O amanhecer em minha sala



                    Amanheceu.
                Os primeiros raios do sol incidem na sala de visitas, nas flores que enfeitam o antigo cachepô de prata, que fica sobre o aparador de madeira. As imagens da tela de proteção da janela e as flores estão projetadas em negro sobre a pintura branca da parede. Os grandes potes de vidro, cheios de rolhas de garrafas de vinho, produzem raios prateados que se misturam nas outras imagens. Parece até uma pintura abstrata, em preto e branco.
                A imagem é breve, as figuram se alongam na parede e desaparecem devagar, na mesma medida em que o sol continua a se levantar no dia que fica mais claro a cada momento. Outras projeções breves, fugazes... Os retratos sobre o aparador estão iluminados, algumas rolhas se destacam no fundo da taça de vidro. As raízes da planta que está no pote de vidro formam curiosos desenhos e uma das flores em alto relevo no cachepô brilha e se destaca das outras.
                Tudo sobre o aparador fica novamente na penumbra, na medida em que o sol vai mudando de posição e se projetando mais embaixo. Agora ele ilumina a flor de maio que fica sobre um pequeno pedestal de cimento, na forma de uma coluna romana, embaixo do aparador.
                Os barulhos da rua chegam mais fortes. A cidade está acordada e muita gente já está nas ruas indo para o trabalho, para a escola, ou apenas fazendo uma caminhada matinal.  O barulho estridente de uma freada se destaca sobre o ruído incessante que entra pelas janelas. Os periquitos fazem sua costumeira algazarra e o canto de um ou outro pássaro faz coro com eles.
                O sol agora está na sala de jantar acrescentando a imagem de uma garrafa no quadro de flores de hortências que enfeita a parede. A figura da garrafa se alonga até desaparecer na sombra. O chão de parquet está iluminado e reflete a perna de uma cadeira numa forma bastante alongada. Um raio de sol no formato de uma ponta de seta ilumina duas hortências azuis no quadro. O raio de sol sobe devagar e agora ilumina apenas uma flor, até desaparecer por completo.
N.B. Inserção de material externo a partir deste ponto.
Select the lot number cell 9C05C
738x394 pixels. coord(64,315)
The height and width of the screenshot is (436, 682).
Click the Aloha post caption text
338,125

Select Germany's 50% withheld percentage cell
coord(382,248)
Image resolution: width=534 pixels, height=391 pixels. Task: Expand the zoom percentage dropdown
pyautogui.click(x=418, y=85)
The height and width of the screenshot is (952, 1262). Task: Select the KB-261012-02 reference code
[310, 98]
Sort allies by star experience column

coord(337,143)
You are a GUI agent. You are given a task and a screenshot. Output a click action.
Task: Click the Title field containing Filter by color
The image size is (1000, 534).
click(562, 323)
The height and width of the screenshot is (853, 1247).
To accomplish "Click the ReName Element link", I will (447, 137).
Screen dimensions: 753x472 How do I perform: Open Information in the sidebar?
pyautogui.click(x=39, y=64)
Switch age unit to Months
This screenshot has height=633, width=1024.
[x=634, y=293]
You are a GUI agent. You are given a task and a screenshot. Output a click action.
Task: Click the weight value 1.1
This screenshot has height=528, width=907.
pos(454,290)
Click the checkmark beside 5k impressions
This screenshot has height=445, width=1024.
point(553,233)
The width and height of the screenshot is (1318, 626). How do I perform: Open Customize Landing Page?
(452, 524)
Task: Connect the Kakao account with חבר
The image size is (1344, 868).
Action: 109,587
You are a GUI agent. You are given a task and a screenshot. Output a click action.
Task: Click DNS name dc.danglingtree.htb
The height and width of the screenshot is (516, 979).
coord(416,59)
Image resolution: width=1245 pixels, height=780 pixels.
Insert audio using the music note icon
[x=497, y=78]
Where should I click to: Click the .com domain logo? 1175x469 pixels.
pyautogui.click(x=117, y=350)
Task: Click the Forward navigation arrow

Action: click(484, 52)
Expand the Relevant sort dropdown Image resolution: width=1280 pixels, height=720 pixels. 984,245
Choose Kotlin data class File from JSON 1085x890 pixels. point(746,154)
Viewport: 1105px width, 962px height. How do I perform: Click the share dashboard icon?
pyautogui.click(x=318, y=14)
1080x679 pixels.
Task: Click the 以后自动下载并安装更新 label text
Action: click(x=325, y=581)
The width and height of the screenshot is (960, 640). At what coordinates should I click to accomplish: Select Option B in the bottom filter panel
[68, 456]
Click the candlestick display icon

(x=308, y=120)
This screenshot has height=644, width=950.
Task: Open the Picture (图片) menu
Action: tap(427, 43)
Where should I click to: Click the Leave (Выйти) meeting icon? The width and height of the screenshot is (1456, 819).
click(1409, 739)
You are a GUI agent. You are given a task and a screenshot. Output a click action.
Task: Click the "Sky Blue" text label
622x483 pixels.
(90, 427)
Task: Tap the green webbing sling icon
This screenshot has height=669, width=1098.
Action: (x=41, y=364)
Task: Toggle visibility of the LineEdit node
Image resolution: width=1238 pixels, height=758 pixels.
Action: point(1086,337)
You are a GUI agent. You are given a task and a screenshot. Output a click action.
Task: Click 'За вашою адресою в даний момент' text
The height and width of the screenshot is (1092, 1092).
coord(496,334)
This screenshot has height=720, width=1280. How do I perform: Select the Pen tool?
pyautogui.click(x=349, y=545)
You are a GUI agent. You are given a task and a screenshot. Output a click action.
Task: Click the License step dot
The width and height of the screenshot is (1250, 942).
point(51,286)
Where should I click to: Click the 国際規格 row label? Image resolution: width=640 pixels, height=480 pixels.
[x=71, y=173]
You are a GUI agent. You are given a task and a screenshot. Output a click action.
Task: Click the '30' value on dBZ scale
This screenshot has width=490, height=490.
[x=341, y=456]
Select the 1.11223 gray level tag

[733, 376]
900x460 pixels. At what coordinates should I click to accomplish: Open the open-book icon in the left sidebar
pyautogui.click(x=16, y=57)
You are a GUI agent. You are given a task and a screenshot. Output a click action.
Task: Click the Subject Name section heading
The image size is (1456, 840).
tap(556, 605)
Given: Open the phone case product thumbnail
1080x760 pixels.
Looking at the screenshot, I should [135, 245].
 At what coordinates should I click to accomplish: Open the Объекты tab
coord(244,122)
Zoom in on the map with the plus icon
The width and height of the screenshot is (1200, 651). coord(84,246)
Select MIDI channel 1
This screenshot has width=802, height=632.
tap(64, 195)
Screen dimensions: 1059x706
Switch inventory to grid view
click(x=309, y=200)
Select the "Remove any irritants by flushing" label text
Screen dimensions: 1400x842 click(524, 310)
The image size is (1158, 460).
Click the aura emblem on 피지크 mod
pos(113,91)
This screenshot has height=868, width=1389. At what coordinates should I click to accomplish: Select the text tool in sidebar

O quadro voltou a ficar na penumbra, bem como o piso de madeira.
                Os ruídos lá fora ficam cada vez mais fortes. O ronco dos motores dos carros e das motocicletas que trafegam no eixinho ficam mais estridentes e vão desaparecendo até se perderem em meio a outros sons que se aproximam do prédio. O barulho de uma buzina e de uma freada forte se sobressaem na cacofonia de ruídos que marcam o começo de um novo dia, e antes das oito horas da manhã os raios de sol que brincaram de fazer desenhos abstratos nas paredes e objetos da minha sala sumiram por completo.